# [WORK TO BE COMPLETED]
Those lines of the data that hold the word "professionnel" are to be copied out.

# [DATASET EXTRACT]
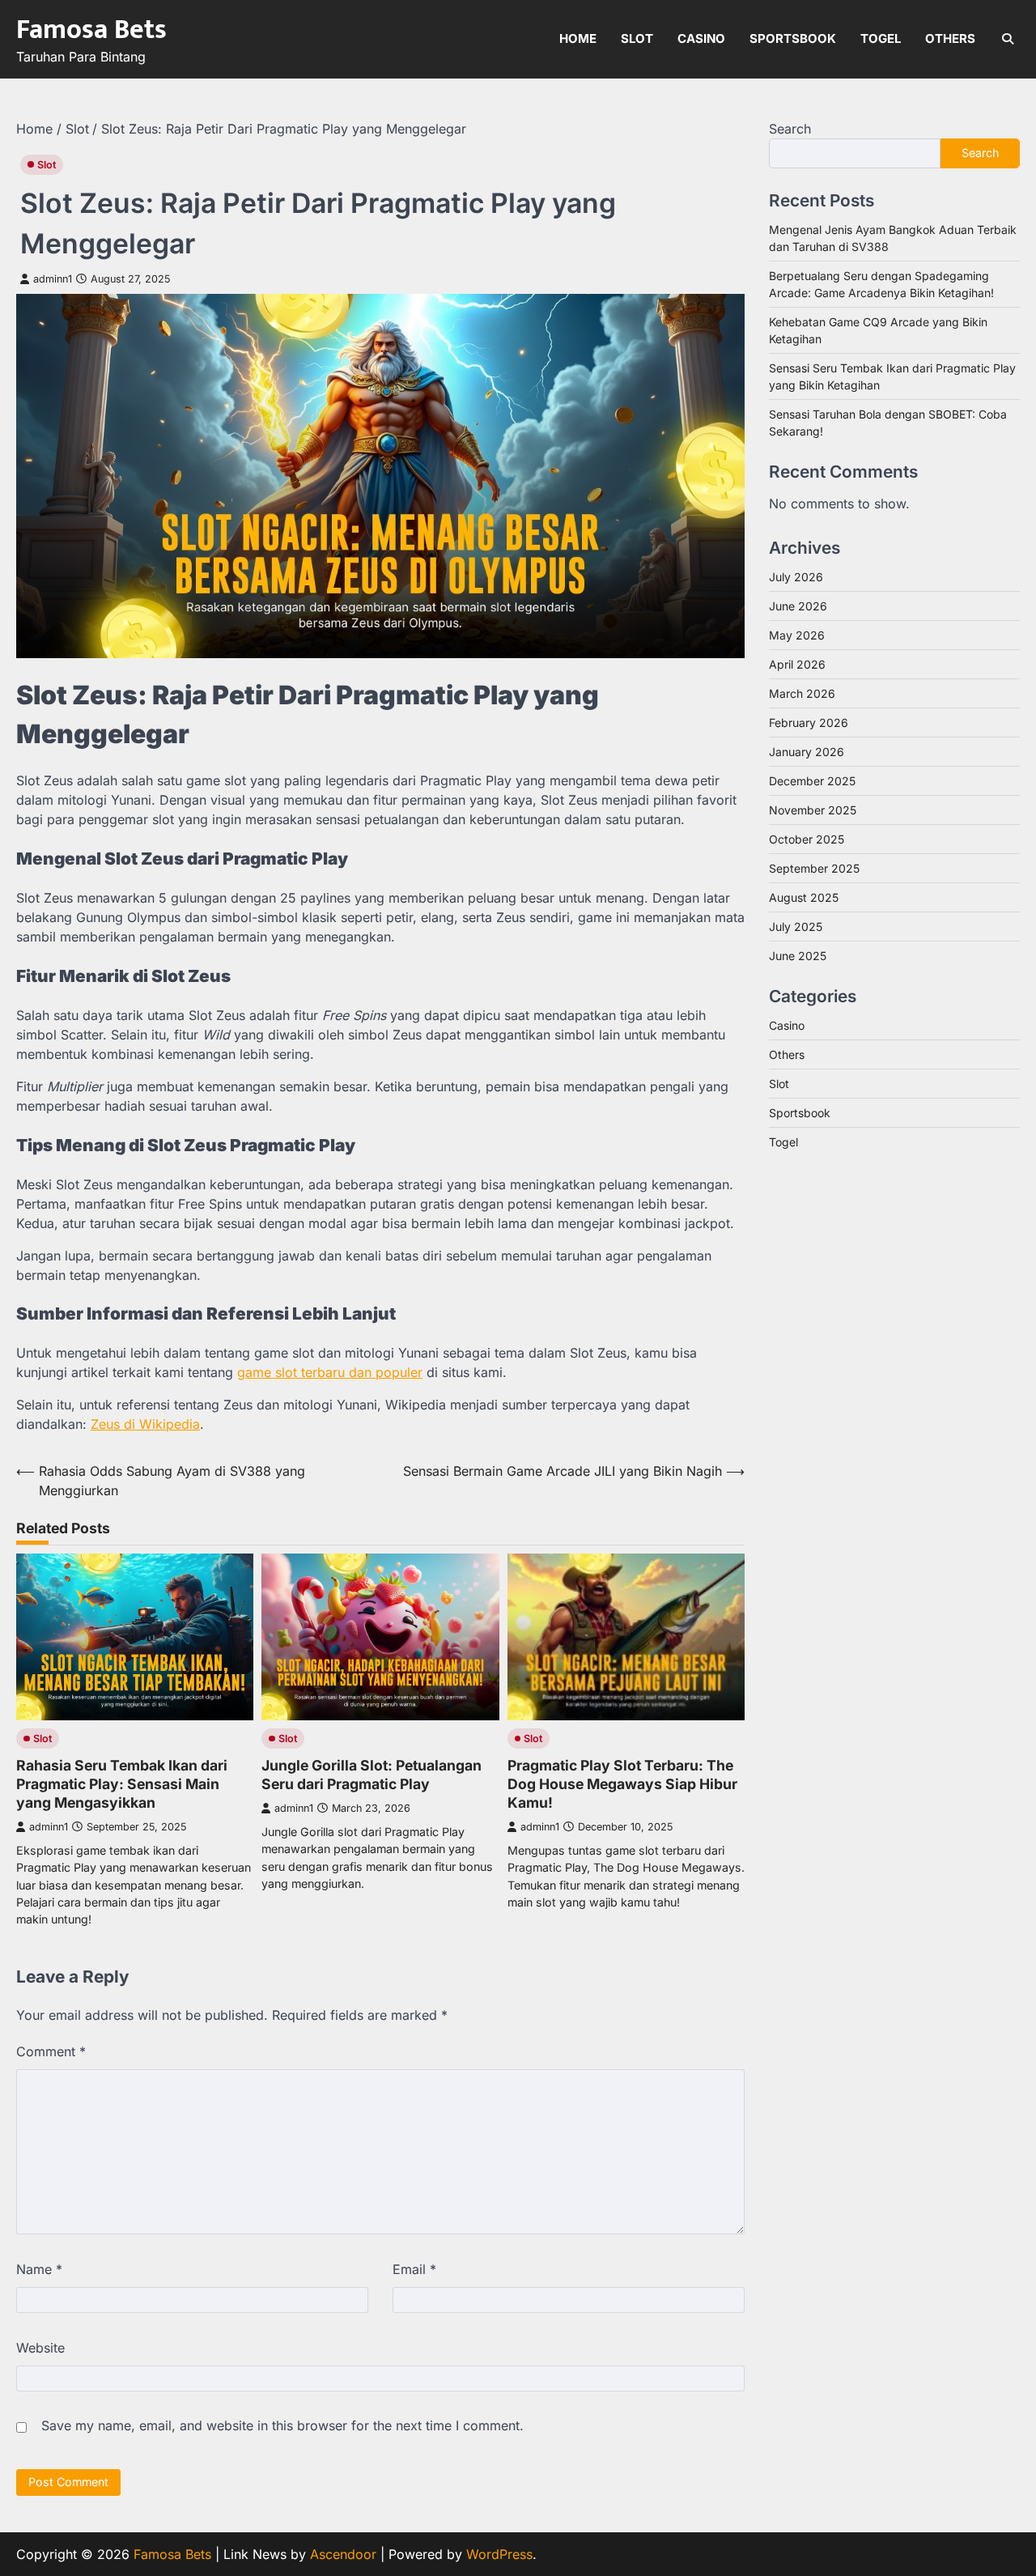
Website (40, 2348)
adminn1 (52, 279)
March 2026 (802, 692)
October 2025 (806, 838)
--
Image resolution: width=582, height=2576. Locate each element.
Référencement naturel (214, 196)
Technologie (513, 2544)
---
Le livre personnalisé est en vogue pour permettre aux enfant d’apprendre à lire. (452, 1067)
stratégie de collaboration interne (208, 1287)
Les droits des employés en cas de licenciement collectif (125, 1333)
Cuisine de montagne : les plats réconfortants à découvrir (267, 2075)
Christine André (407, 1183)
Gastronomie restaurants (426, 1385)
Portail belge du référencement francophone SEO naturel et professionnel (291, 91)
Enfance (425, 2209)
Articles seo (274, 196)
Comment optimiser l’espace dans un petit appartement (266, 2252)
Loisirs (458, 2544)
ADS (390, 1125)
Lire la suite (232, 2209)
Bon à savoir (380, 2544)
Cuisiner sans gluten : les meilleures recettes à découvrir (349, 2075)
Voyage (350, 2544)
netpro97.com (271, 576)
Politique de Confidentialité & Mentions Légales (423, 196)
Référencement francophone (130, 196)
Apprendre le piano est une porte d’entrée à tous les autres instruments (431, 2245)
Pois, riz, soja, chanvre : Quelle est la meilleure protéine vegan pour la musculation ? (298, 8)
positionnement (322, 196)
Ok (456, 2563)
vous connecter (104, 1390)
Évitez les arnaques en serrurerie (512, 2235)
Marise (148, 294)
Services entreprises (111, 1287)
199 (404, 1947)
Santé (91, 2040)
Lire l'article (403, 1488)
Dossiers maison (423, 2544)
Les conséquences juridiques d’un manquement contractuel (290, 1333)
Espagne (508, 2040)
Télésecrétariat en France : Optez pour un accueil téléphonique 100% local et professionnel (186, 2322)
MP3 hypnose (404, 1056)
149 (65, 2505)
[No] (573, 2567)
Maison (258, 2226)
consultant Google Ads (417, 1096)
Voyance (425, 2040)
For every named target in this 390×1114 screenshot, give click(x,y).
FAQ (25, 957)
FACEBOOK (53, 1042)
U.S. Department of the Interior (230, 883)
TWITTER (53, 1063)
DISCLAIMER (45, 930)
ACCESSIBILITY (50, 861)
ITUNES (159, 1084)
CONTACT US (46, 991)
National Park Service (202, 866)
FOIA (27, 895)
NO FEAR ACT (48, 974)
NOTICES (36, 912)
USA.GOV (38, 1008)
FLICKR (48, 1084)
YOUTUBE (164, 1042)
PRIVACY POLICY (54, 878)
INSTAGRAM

# [TASK OUTPUT]
Portail belge du référencement francophone SEO naturel et professionnel (291, 91)
Télésecrétariat en France : Optez pour un accueil téléphonique 100% local et professionnel (186, 2322)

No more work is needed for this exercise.